Which innovations have had the greatest impact on population, human rights and global development? Technologies that empower choice

UNFPA
Apr 16, 2026

Which innovations have had the greatest impact on population, human rights and global development? Technologies that empower choice


This week, leaders from around the world are convening at United Nations Headquarters in New York for an annual meeting to discuss progress in supporting human rights and development for people around the world. 

This year, the meeting gives special attention to how technology and innovation can advance these goals. Information technologies, for example, enable open expression and remote work, allowing for an instant exchange of ideas and labour across borders. Diagnostic and treatment advances have transformed human health, lengthening human lifespans and expanding human potential.

But of all the technologies that affect human rights, development and population, one of the most consequential is not new at all: family planning. 

Family planning was recognized as a human right in 1969, and it was recognized as being essential to national development and human flourishing at the 1994 International Conference on Population and Development. Today, amid global backsliding in gender equality, it is worth reflecting on the power of family planning as a technology, an enabler of rights, and a right in itself.

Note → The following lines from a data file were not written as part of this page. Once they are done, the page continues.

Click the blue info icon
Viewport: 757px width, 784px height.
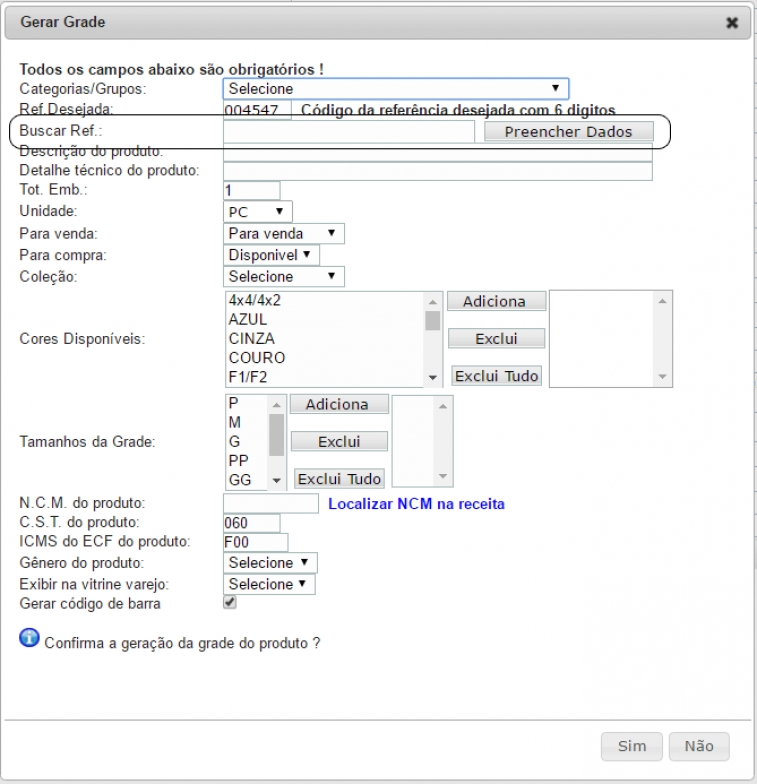coord(29,640)
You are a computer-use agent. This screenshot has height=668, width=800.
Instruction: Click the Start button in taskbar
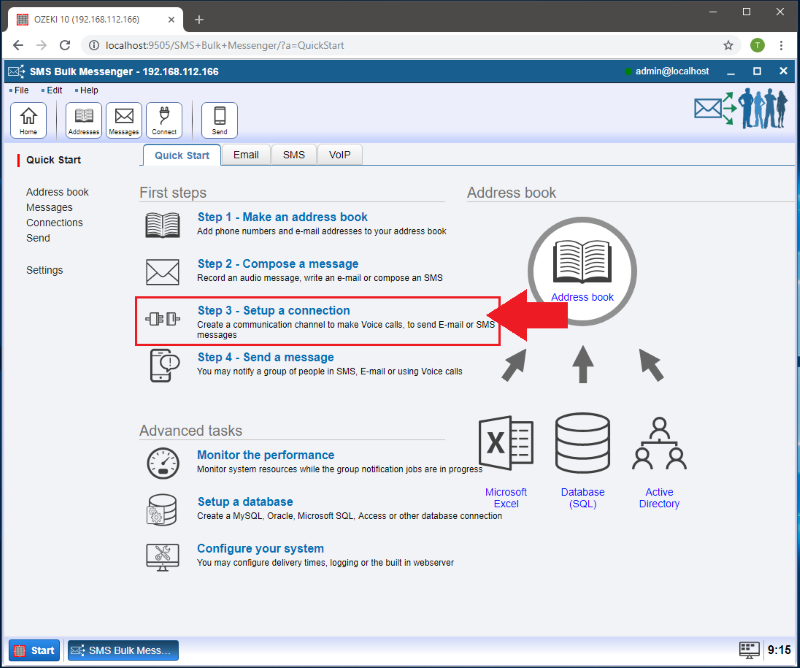click(x=34, y=650)
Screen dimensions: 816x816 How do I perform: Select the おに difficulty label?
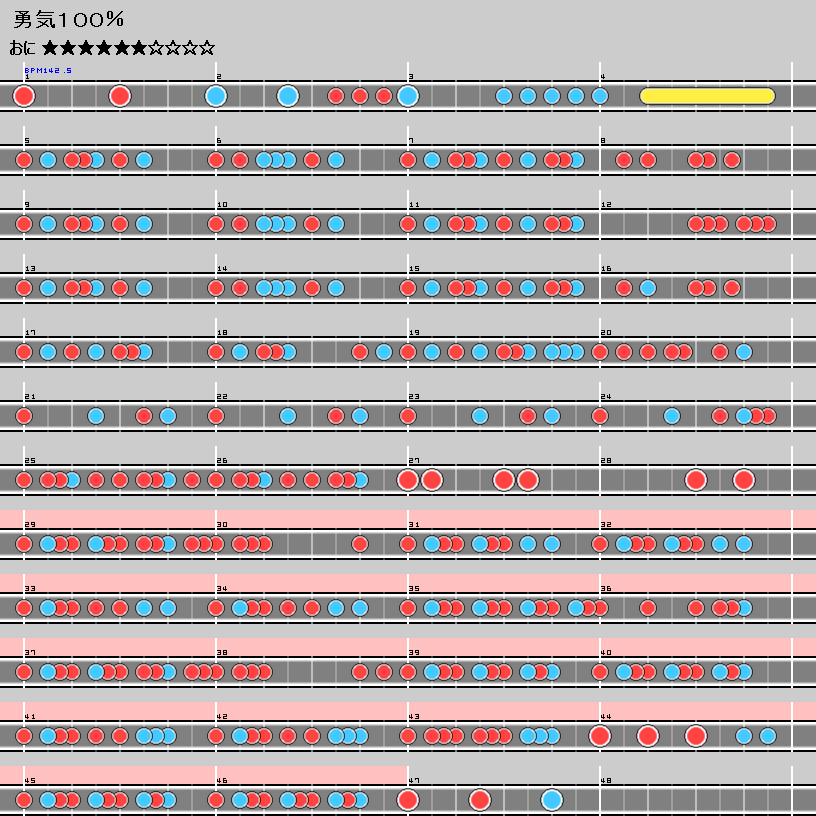pos(23,48)
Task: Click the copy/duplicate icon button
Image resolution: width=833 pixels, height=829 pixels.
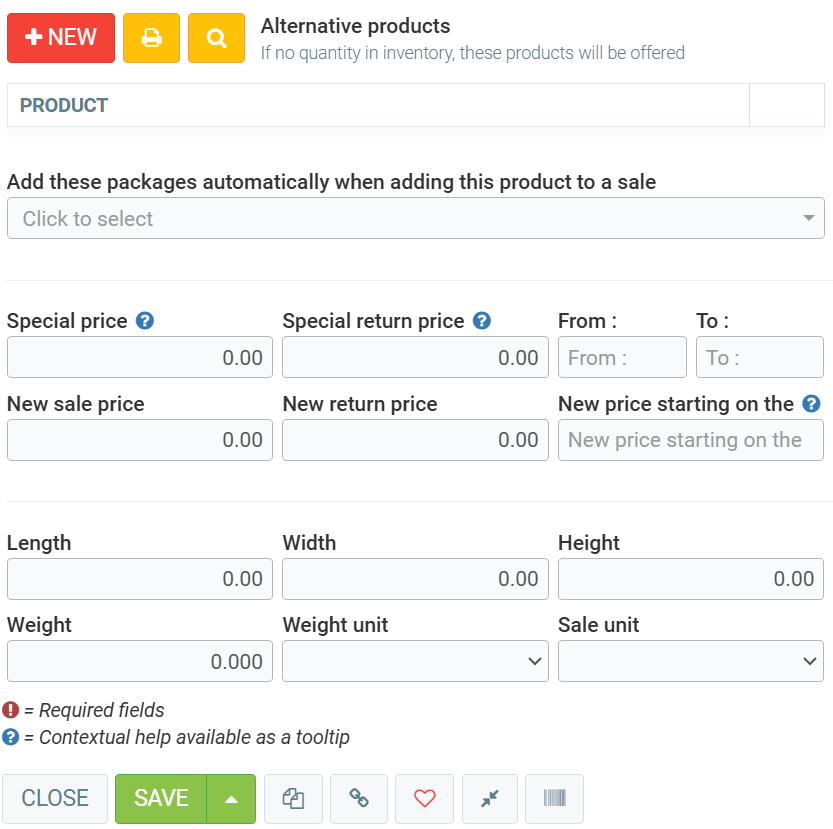Action: point(293,798)
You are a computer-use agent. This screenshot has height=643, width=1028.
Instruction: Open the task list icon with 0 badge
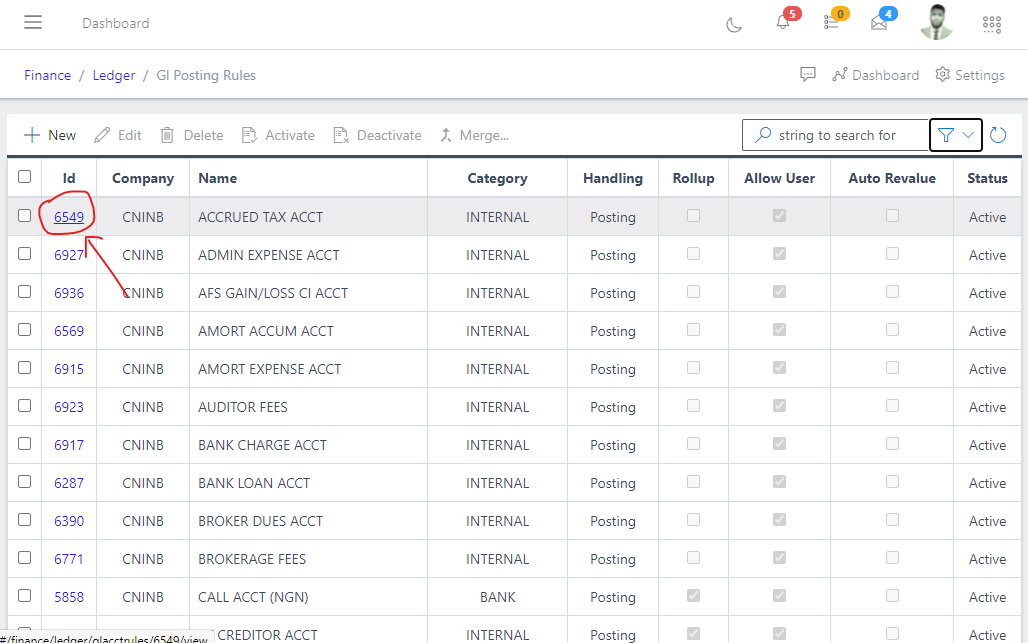pos(831,23)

The story of family planning in three generations

Saraswati Devi, in Bihar, India, was married at age 16 and had five children by the time she was 30. There was nothing unusual about this for women – and girls – in her village in the 1970s. “We didn’t know about contraceptives back then. We didn’t know how to delay or prevent pregnancies, and we were too afraid to ask.”

In fact, large families were seen as a financial and health blessing, she explained to UNFPA, the United Nations Population Fund. “My mother-in-law always said, ‘The more children you have, the more hands there are to work in the fields.’”

Saraswati felt pressure from friends and family to keep growing her family. “When I wanted to stop having children, my mother-in-law insisted that I continue, and I could not disobey her.” 

If she could do it all over again, she would have fewer children, she said. “I wished for daughters, but I only had sons. It is good to have both. I love my children, but they are all busy with their own lives now.”